Ski Canada Magazine
Mont-Orford is looking pretty good these days while in the midst of a major, $11-million renovation begun in 2018.
The most visible result of the revitalization is a hugely expanded base lodge. Now visitors just go through one set of doors to buy a ticket, pick up rentals and set up private or group lessons. And new for 2022, a quad will replace an austere, if nostalgic, double chair to speed intermediate skiers up the often sun-soaked Mont Alfred-Desrochers.
Orford’s three peaks and four faces offer a complete range of terrain options, but like Mont Sutton, it has a hefty share of advanced and expert terrain. Two regions in particular abound in steep and tight terrain. One is skier’s left of the east chair on Mont Giroux, and the other is either side of Chevreuil off the top. The black-diamond-studded trail map only hints at the surprises that await just a few trees left or right of the marked runs. Not to be left out, beginners get special treatment while riding the double Magic Carpet that runs inside a transparent tube.
Being part of a “national” (i.e. provincial) park, the base area is relatively pristine, but that also means there’s no ski-in/ ski-out accommodation or onsite hotel. Park visitors (skiers and otherwise) make themselves at home toward Magog along Hwy 141, where longestablished lodges and inns welcome guests with hot tubs, pools and on-site fine dining.

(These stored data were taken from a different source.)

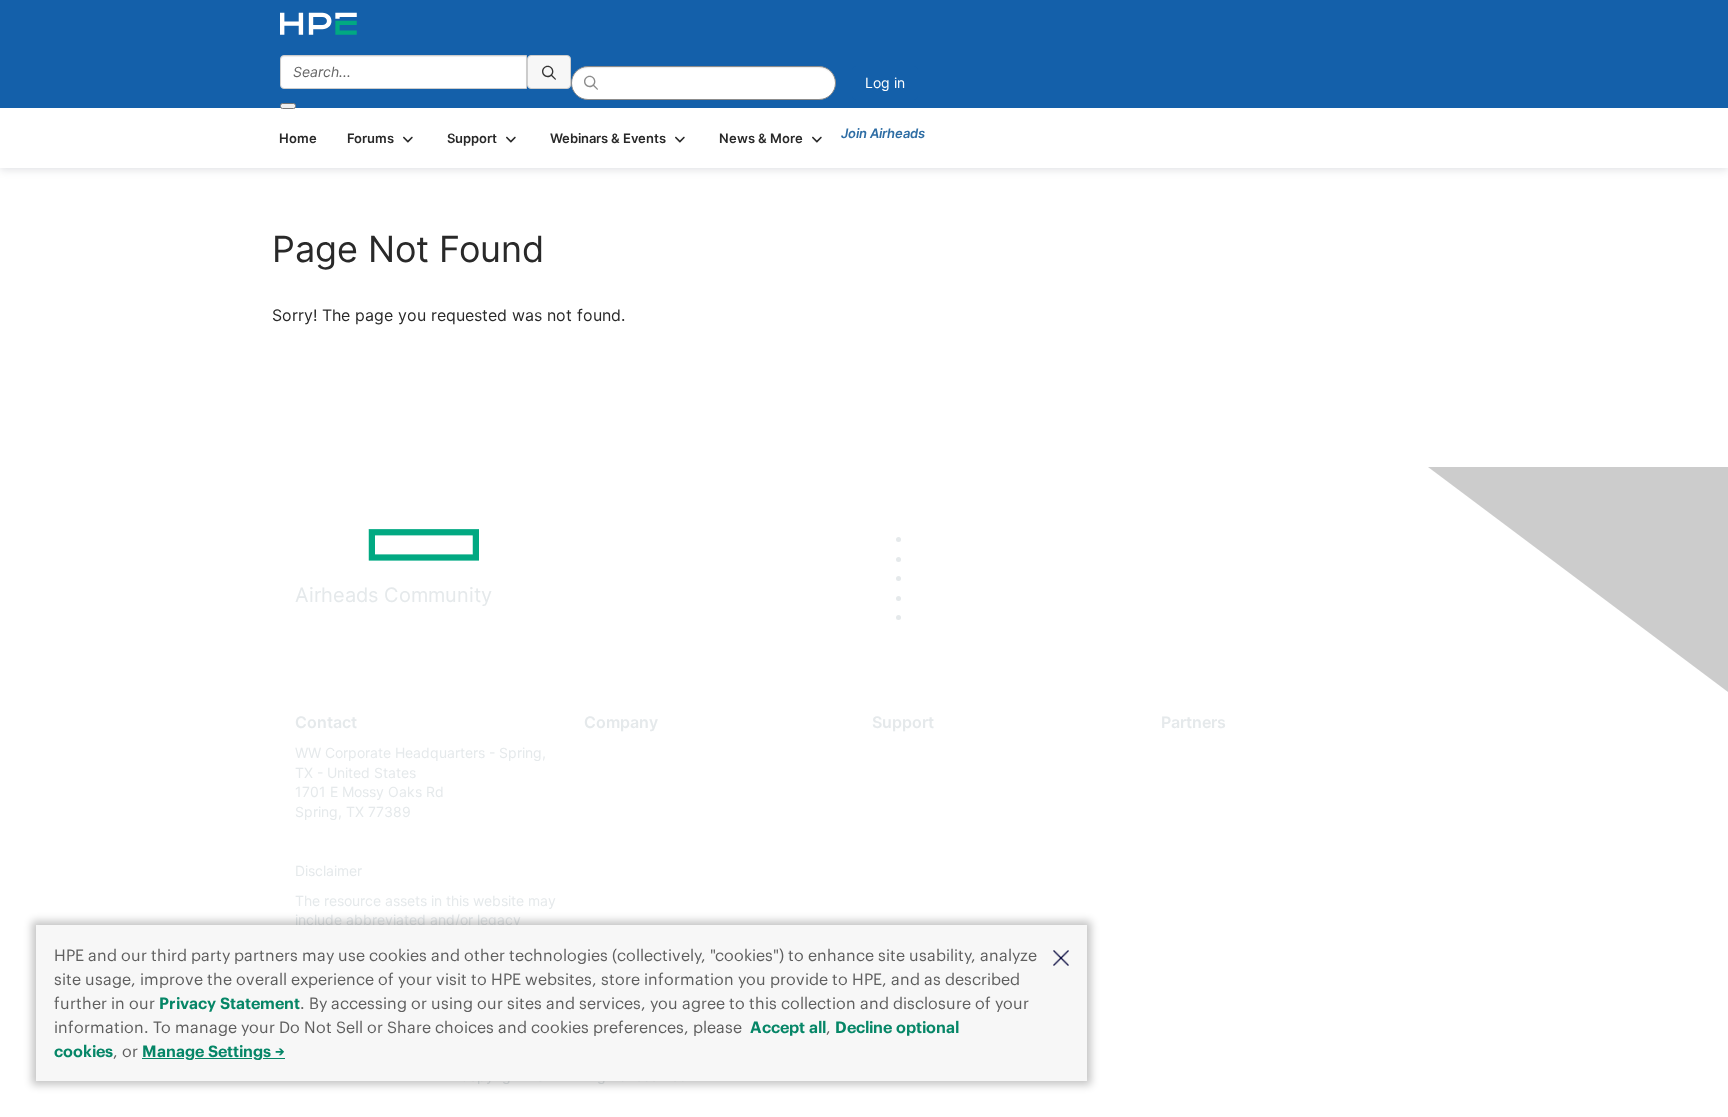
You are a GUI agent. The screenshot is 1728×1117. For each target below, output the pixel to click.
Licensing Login (923, 871)
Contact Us (620, 811)
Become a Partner (1219, 782)
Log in (885, 82)
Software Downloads (939, 841)
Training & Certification (946, 811)
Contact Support (926, 782)
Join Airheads (883, 133)
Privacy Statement (229, 1003)
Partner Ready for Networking (1259, 811)
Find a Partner (1207, 752)
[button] (1061, 956)
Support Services (928, 752)
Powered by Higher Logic (1152, 1077)
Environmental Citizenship (668, 841)
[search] (549, 72)
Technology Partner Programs (1258, 841)
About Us (614, 752)
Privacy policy (630, 871)
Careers (609, 782)
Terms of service (638, 900)
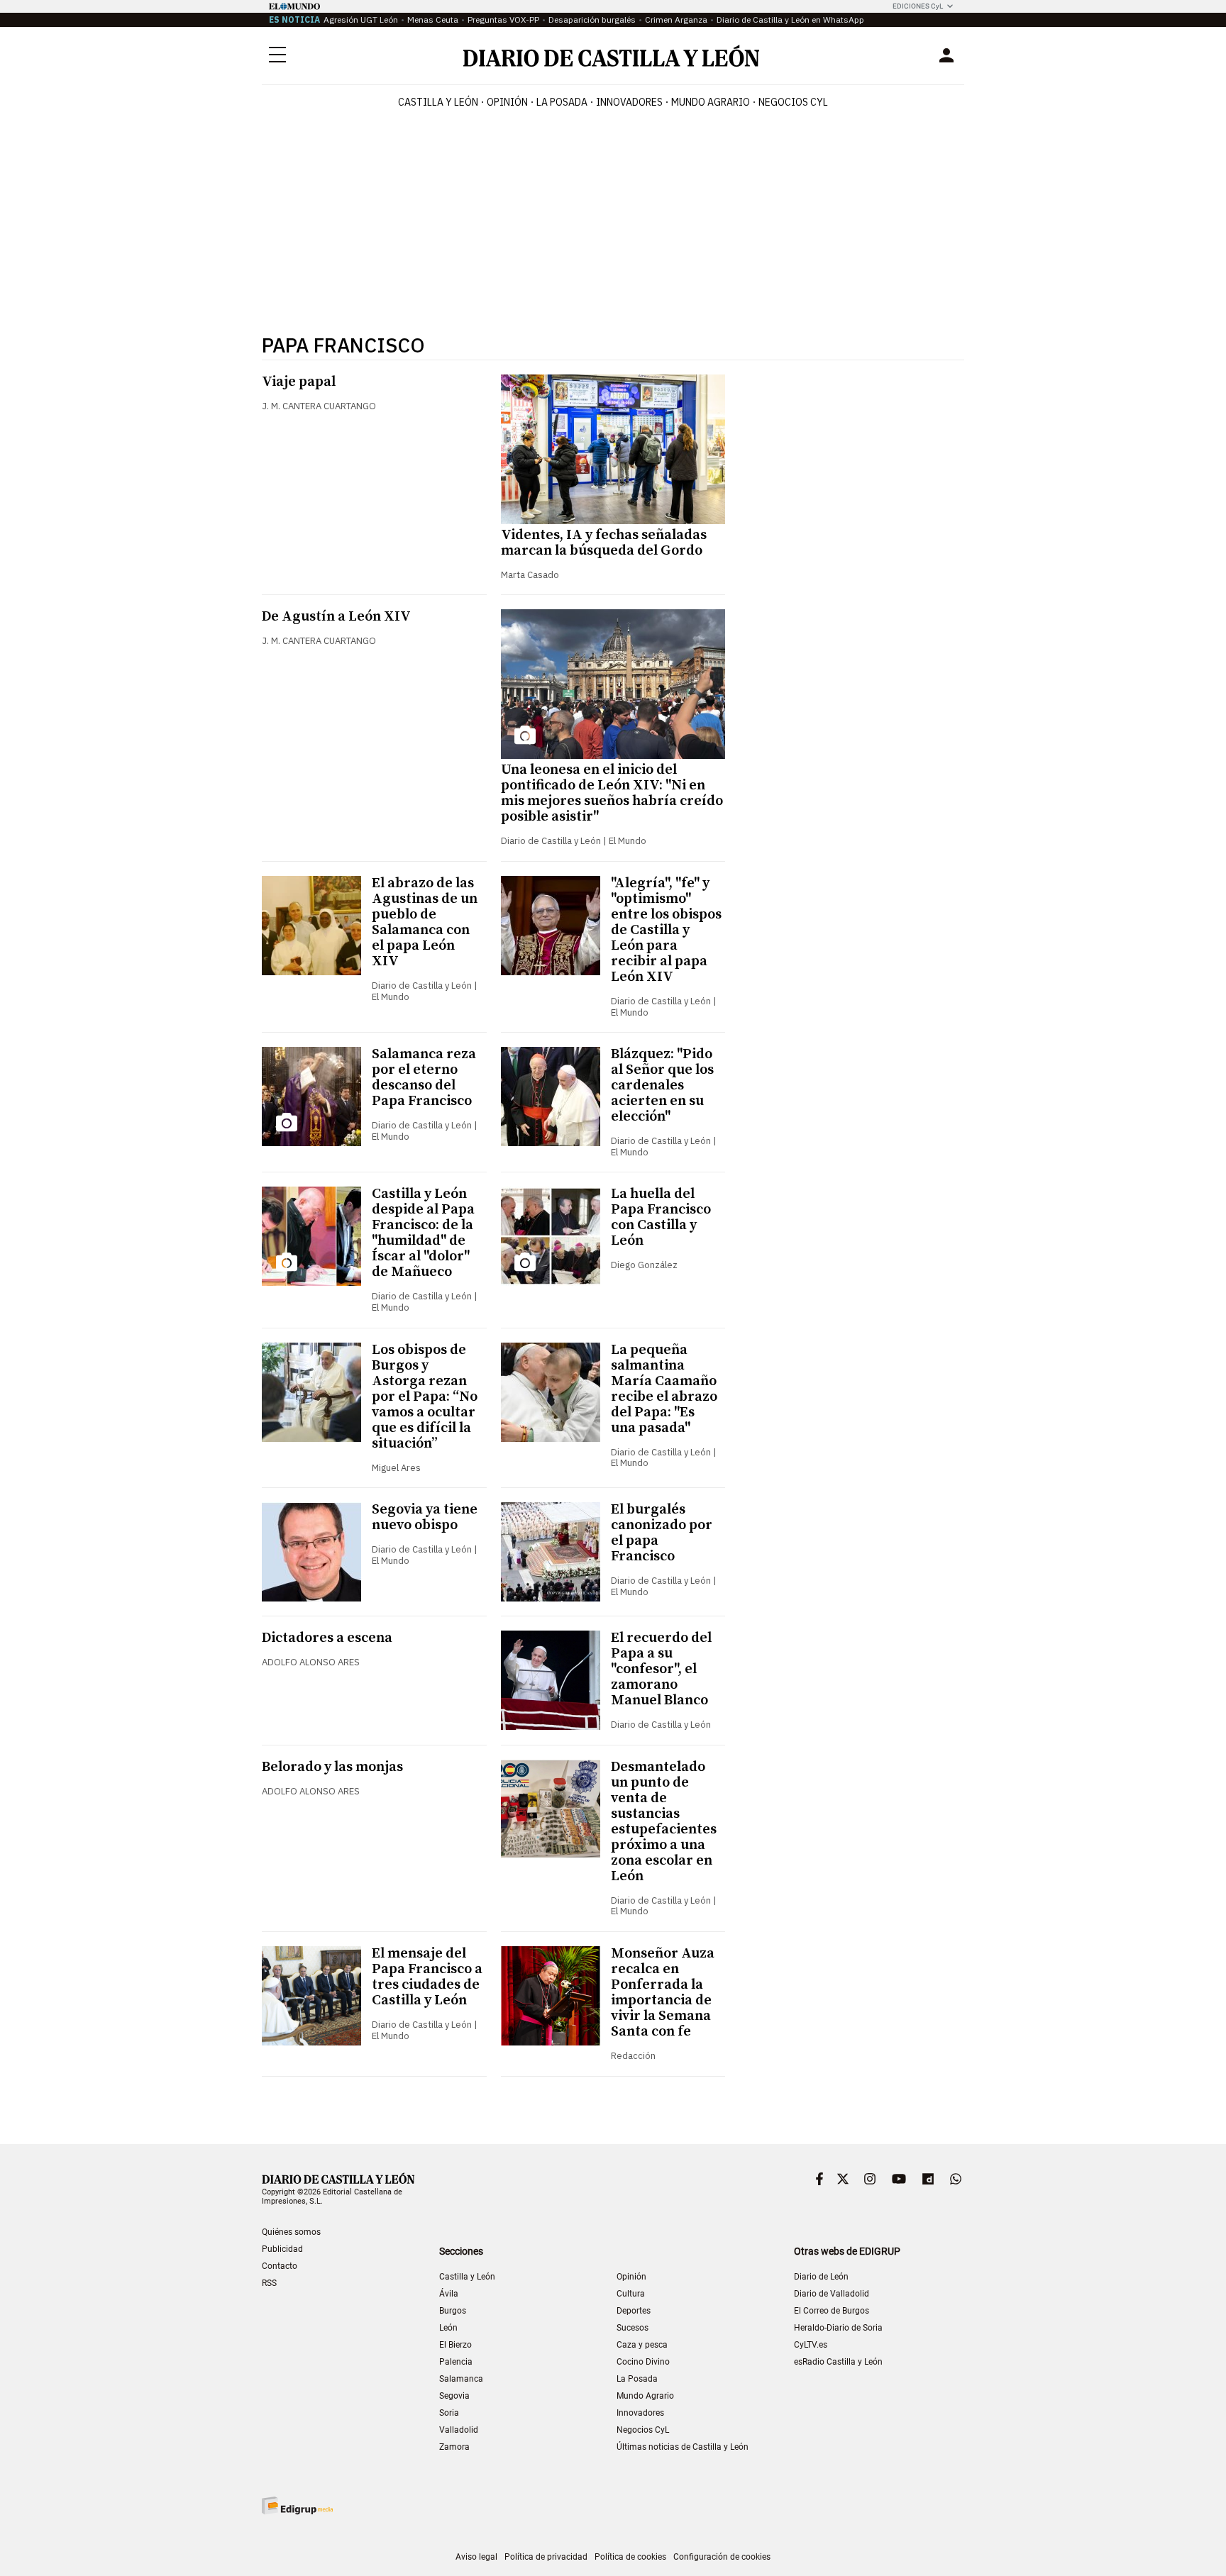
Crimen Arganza (676, 19)
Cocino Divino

Situated just 25 minutes from Sherbrooke, the resort also gets its share of day visitors. But not all of them slide into the lift line. All four of the regions’ resorts have embraced the new enthusiasm for alpine touring, but Mont-Orford offers the largest network of options for those who want to walk up the hill before skiing it. For those who opt to climb, there are five main routes, with plenty of onoff options along the highest route that ends at the top of the Townships’ 850m-high Mont Orford itself.